Recommendation 2: States with excise tax rates below the level imposed by the top quintile of states should also substantially increase their own rates to reduce smuggling and tax evasion. State excise tax rates should be indexed to inflation.

Recommendation 3: The federal government should substantially raise federal tobacco excise taxes, currently set at 39 cents a pack. Federal excise tax rates should be indexed to inflation.

Recommendation 4: States and localities should enact complete bans on smoking in all nonresidential indoor locations, including workplaces, malls, restaurants, and bars. States should not preempt local governments from enacting bans more restrictive than the state ban.

Recommendation 5: All health care facilities, including nursing homes, psychiatric hospitals, and medical units in correctional facilities, should meet or exceed JCAHO [Joint Commission on the Accreditation of Healthcare Organizations] standards in banning smoking in all indoor areas.

Recommendation 6: The American Correctional Association should require through its accreditation standards that all correctional facilities (prisons, jails, and juvenile detention facilities) implement bans on indoor smoking.

Recommendation 7: States should enact legislation requiring leases for multiunit apartment buildings and condominium sales agreements to include the terms governing smoking in common areas and residential units. States and localities should also encourage the owners of multiunit apartment buildings and condominium developers to include nonsmoking clauses in these leases and sales agreements and to enforce them.

Recommendation 8: Colleges and universities should ban smoking in indoor locations, including dormitories, and should consider setting a smoke-free campus as a goal. Further, colleges and universities should ban the promotion of tobacco products on campus and at all campus-sponsored events. Such policies should be monitored and evaluated by oversight committees, such as those associated with the American College Health Association.

Recommendation 9: State health agencies, health care professionals, and other interested organizations should undertake strong efforts to encourage parents to make their homes and vehicles smoke free.

Recommendation 10: States should not preempt local governments from restricting smoking in outdoor public spaces, such as parks and beaches.

Recommendation 11: All states should license retail sales outlets that sell tobacco products. Licensees should be required to (1) verify the date of birth, by means of photographic identification, of any purchaser appearing to be 25 years of age or younger; (2) place cigarettes exclusively behind the counter and sell cigarettes only in a direct face-to-face exchange; and (3) ban the use of self-service displays and vending machines. Repeat violations of laws restricting youth access should be subject to license suspension or revocation.

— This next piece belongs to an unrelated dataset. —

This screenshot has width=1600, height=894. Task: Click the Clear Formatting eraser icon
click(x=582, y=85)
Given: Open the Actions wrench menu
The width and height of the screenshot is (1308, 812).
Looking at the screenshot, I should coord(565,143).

States should not preempt local governments from licensing retail outlets that sell tobacco products.

Recommendation 12: All states should ban the sale and shipment of tobacco products directly to consumers through mail order or the Internet or other electronic systems. Shipments of tobacco products should be permitted only to licensed wholesale or retail outlets.

Recommendation 13: School boards should require all middle schools and high schools to adopt evidence-based smoking prevention programs and implement them with fidelity. They should coordinate these in-school programs with public activities or mass media programming, or both. Such prevention programs should be conducted annually. State funding for these programs should be supplemented with funding from the U.S. Department of Education under the Safe and Drug-Free School Act or by an independent body administering funds collected from the tobacco industry through excise taxes, court orders, or litigation agreements.

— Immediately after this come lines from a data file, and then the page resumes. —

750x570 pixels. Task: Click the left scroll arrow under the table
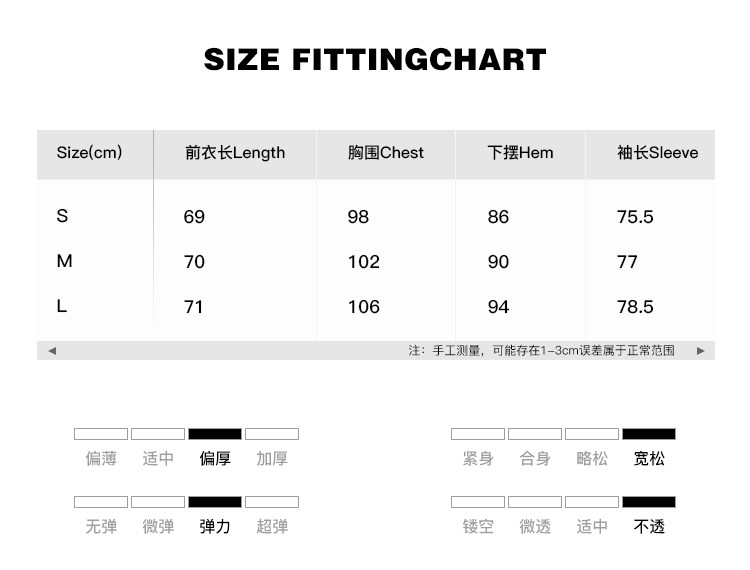tap(52, 351)
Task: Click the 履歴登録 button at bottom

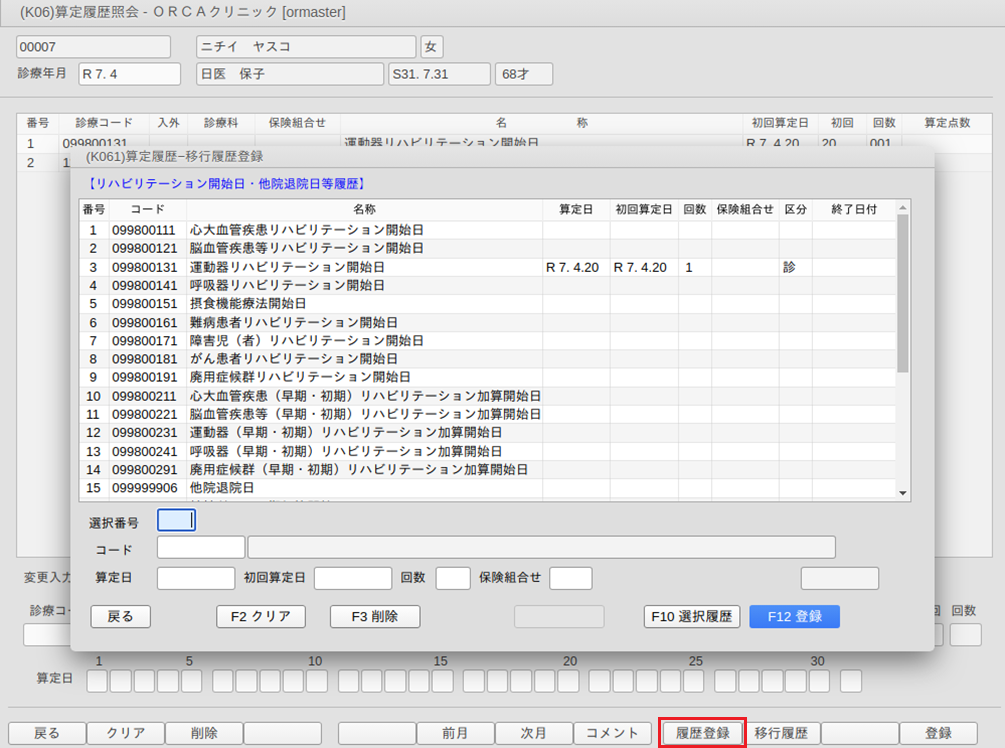Action: 702,733
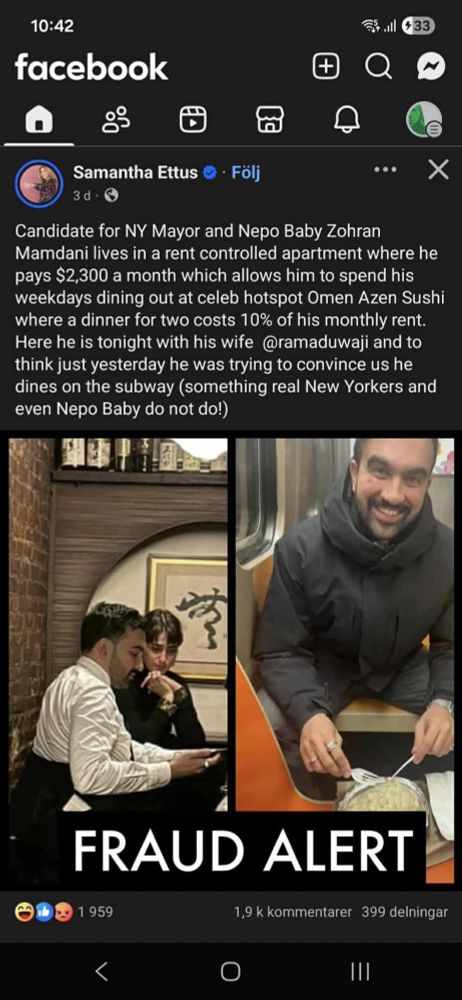
Task: View subway photo on right
Action: pyautogui.click(x=345, y=624)
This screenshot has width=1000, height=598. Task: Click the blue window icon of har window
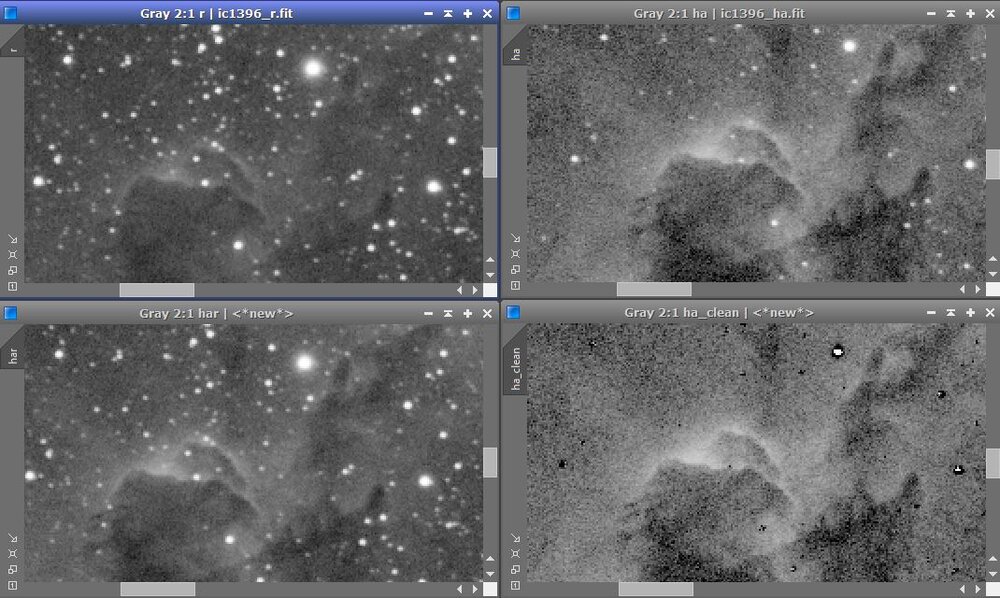11,313
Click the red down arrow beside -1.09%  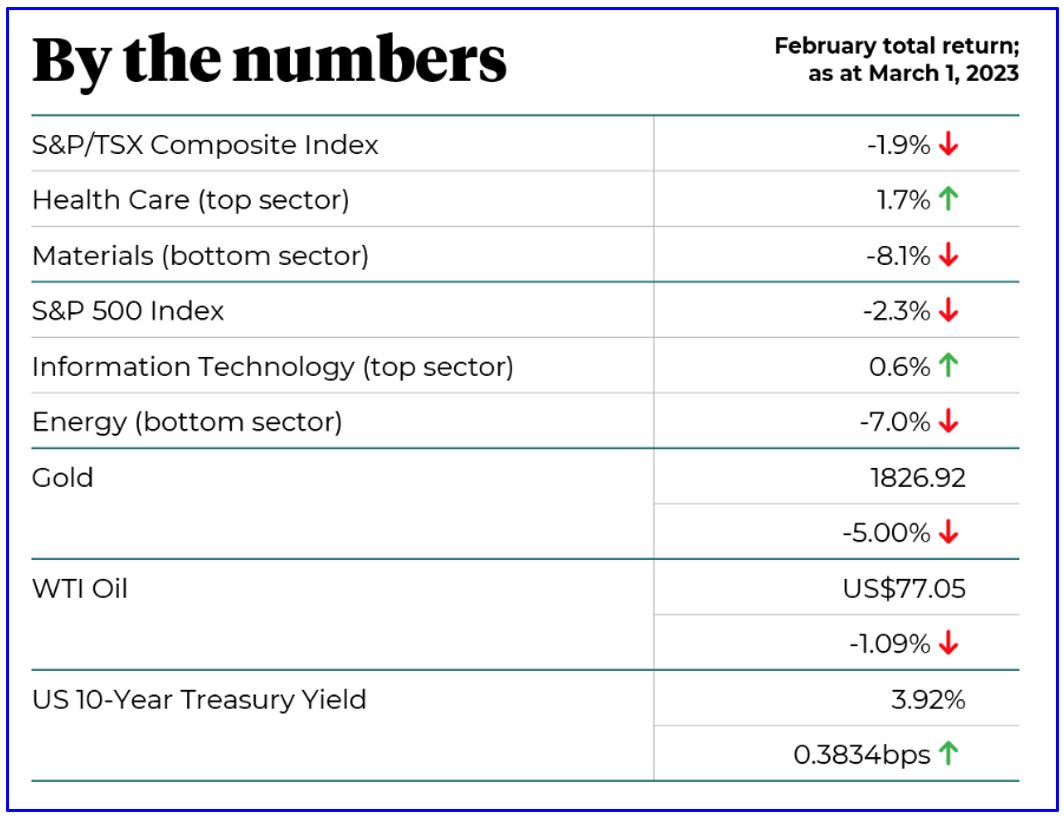[949, 644]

Recommendation 14: All physicians, dentists, and other health care providers should screen and educate youth about tobacco use during their annual health care visits and any other visit in which a health screening occurs. Physicians should refer youth who smoke to counseling services or smoking cessation programs available in the community. Physicians should also urge parents to keep a smoke-free home and vehicles, to discuss tobacco use with their children, to convey that they expect their children to not use tobacco, and to monitor their children’s tobacco use. Professional societies, including the American Medical Association, the American Nursing Association, the American Academy of Family Physicians, the American College of Physicians, and the American Academy of Pediatrics, should encourage physicians to adopt these practices.

Recommendation 15: A national, youth-oriented media campaign should be funded on an ongoing basis as a permanent component of the nation’s strategy to reduce tobacco use. State and community tobacco control programs should supplement the national media campaign with coordinated youth prevention activities. The campaign should be implemented by an established public health organization with funds provided by the federal government, public-private partnerships, or the tobacco industry (voluntarily or under litigation settlement agreements or court orders) for media development, testing, and purchases of advertising time and space.

Recommendation 16: State tobacco control agencies should work with health care partners to increase the demand for effective cessation programs and activities through mass media and other general and targeted public education programs.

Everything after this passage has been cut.